La proposta Serrati messa in rapporto alla situazione italiana fornisce a noi
un altro dato di esperienza tattica. Il socialdemocratismo di sinistra, che
parla molto di rivoluzione e si paluda, oltre che delle famosissime gloriose
tradizioni, del facile lusso della intransigenza negativa e passiva, non fa
opposizione alla Internazionale comunista, se non in sordina, e cerca di insinuarsi
di contrabbando nelle sue file per fare il giuoco confusionistico e addormentatore.
Ma vi è, per evitare questo, lo spirito che anima tutta la dottrina e
l'esperienza del comunismo. Vi sono le condizioni, le tesi e gli statuti della
Internazionale, inseparabili dall'ultimatum che il III Congresso ha formulato
sulla questione italiana.
E vi è di tutto questo un solo presidio. Deriso talvolta a denti stretti,
ma temuto. Risoluto a far rispettare le chiare direttive dell'azione comunista
in Italia, che esso costituisce nel suo studio, nel suo lavoro, nella sua battaglia
. E' il nostro Partito.
I signori della socialdemocrazia lo sanno benissimo . Si scindano o no, l'abbiamo
detto, è cosa che riguarda loro.
i sinceri lavoratori che sono ancora nel PSI? Ecco, noi abbiamo anche per essi
una chiara parola.
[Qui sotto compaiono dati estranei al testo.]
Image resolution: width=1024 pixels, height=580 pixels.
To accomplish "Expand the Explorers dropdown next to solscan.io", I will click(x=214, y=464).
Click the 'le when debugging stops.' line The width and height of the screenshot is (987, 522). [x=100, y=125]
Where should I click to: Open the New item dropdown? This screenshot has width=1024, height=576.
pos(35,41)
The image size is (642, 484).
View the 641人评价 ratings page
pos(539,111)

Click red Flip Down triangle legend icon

Essi non hanno speranza alcuna, allo stato delle cose, di
costruire nel loro Partito una frazione comunista che si affermi al prossimo
Congresso. Essi devono capire che la bandiera della frazione sedicente massimalista
e, speriamolo, genuinamente "unitaria", non è quella del comunismo.
Escano dunque dal loro Partito prima ancora del Congresso che si prepara. Che
importa se questo sabota la maggioranza, già dubbia, della sinistra intransigente,
e se la abbandona alla mercé dei collaborazionisti dichiarati? Come nella
lotta di classe tra l'autentico proletario e il grande capitalismo le classi
medie sono uno spiacevole ingombro, così è utile che le due scuole
socialiste si dividano nettamente, profondamente: verso l'alleanza borghese
o verso la lotta rivoluzionaria; è il dilemma che è scritto sulla
bandiera della III Internazionale.
Sarà più agevole la lotta contro la socialdemocrazia ministeriale
che contro la socialdemocrazia centrista camuffata di intransigenza rivoluzionaria.
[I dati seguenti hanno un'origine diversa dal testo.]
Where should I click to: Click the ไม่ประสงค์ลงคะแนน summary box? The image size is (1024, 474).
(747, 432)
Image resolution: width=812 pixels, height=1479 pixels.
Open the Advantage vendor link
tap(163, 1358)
Operai rivoluzionari del Partito socialista: il vostro posto è nel Partito
Comunista (Sezione Italiana della Terza Internazionale).
Oggi meglio di domani. Oggi, troverete la leale fraternità, domani presentandovi
al seguito dei capi centristi, nemici della causa rivoluzionaria, sareste vittime
della invincibile diffidenza con cui noi, nella forza della nostra convinzione
e del nostro diritto, ci guarderemo da loro.